Sunday 16 July 2017

Mexico City

The final notes from the first show in Mexico City still reverberate in my head. An astonishing experience. Pat Mastelotto commented afterwards that he could hear this strange humming sound in his in-ear monitors. It was the sound of 3,000 people singing every word of just about every song. The answer to the question “Can music change the world?” (as asked at an interview this morning) seems obvious.
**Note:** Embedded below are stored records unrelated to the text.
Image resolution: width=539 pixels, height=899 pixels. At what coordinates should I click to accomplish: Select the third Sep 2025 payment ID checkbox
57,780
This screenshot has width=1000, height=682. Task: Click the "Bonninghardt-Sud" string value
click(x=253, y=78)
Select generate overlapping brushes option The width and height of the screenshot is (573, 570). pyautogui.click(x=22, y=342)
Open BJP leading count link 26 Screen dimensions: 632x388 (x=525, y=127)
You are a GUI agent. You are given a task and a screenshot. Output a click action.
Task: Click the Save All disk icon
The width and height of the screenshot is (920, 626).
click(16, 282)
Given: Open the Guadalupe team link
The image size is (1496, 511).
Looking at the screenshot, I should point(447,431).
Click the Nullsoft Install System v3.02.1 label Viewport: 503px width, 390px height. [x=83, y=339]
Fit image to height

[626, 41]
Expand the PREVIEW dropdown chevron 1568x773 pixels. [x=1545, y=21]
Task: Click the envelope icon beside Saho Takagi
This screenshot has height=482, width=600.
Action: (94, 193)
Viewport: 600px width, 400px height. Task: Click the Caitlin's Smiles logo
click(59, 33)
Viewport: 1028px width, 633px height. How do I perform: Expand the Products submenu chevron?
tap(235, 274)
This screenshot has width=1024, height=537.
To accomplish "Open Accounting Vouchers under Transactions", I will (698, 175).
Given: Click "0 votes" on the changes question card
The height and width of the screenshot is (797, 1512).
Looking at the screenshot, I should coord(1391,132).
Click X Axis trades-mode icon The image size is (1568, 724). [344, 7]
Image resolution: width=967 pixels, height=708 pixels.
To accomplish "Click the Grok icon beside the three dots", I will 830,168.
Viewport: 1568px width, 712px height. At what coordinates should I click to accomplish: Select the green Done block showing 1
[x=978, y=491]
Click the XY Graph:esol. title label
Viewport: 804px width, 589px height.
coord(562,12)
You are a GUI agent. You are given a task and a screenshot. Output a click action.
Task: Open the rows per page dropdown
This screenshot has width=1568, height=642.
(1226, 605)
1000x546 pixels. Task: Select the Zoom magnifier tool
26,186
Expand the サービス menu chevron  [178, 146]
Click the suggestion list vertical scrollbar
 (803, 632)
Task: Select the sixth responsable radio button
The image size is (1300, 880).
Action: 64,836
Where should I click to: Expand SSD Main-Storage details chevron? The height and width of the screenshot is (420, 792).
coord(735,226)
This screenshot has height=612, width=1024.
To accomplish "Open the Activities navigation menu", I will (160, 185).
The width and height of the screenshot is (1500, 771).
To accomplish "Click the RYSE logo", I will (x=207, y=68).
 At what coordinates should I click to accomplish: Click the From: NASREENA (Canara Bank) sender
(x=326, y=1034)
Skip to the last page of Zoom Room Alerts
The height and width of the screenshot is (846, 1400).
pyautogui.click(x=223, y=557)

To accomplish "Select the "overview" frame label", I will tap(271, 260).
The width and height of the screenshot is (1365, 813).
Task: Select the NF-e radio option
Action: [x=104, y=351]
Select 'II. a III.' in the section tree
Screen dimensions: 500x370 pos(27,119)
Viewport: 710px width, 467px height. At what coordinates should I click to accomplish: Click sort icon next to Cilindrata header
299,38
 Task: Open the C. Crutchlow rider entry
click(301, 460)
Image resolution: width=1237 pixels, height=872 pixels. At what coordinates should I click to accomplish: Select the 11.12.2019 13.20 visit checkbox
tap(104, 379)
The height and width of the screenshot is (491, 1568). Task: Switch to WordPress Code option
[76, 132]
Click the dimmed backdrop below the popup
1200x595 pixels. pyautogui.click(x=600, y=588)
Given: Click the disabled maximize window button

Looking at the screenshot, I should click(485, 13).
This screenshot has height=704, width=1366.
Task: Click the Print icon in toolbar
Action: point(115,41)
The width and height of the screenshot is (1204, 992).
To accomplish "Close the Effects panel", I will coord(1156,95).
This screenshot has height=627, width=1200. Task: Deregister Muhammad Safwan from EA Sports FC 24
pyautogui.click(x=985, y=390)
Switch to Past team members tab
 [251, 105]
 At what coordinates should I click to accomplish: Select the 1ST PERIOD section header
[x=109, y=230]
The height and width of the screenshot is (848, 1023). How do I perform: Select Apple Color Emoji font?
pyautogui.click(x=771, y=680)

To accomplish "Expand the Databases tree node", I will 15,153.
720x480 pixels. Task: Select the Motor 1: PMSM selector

In fact, I was asked the same question at our second and final Royal Package for Mexico City.  I might choose a better phrase given more time, but my reply (as I have just been shown on an Instagram video of the event) was that “Great Art can bring balance to the world”.

The attendees of the Mexican Royal Packages have, I trust, had a fulfilling experience : an introduction by Robert Fripp (the first on the tour), and then enlightening contributions from Tony Levin, Jakko Jakszyk and Gavin Harrison. I noticed someone commenting in an online forum that you don’t know which band member will appear at the Royal Package. That is absolutely right. It varies every night, just like the setlist, which hopefully keeps it fresh for everyone. Over the course of the tour, I think everyone has now appeared twice.

One of the joys of multiple nights in the same city is that you finally get the chance to explore. My daughter Iona and I wandered into a small church several nights ago, and heard a small orchestra playing in the chancel. We sat at the back so as not to cause disturbance, and listened to the avant garde sounds drifting through the beautiful building.  More ethereal and sparse, but slightly like those caught on the following video (for reasons I shall explain):

It was only as we moved further into the church, and the playing became more frenetic and disjointed, that we realised (as you all already have) tht the concert had not started, there was no conductor, and it was simply random noodling as the various players warmed up. What has Fripp done to my musical tastes?!! We sat for several more minutes enjoying the unlikely music, then, comfortable that we were not intruding on a performance, took the video and left. We both somehow suspected that the concert (whatever it was going to be) would not live up to the unexpected magic that we had first heard. I had laughed at stories about Radiohead fans at Glastonbury this year applauding Radiohead’s minimalist new masterpiece (which turned out to be tuning up) – but either the audience were right or the joke is on me. Or both. “The most important thing in art is The Frame. For painting: literally; for other arts: figuratively-- because, without this humble appliance, you can't know where The Art stops and The Real World begins (Frank Zappa).”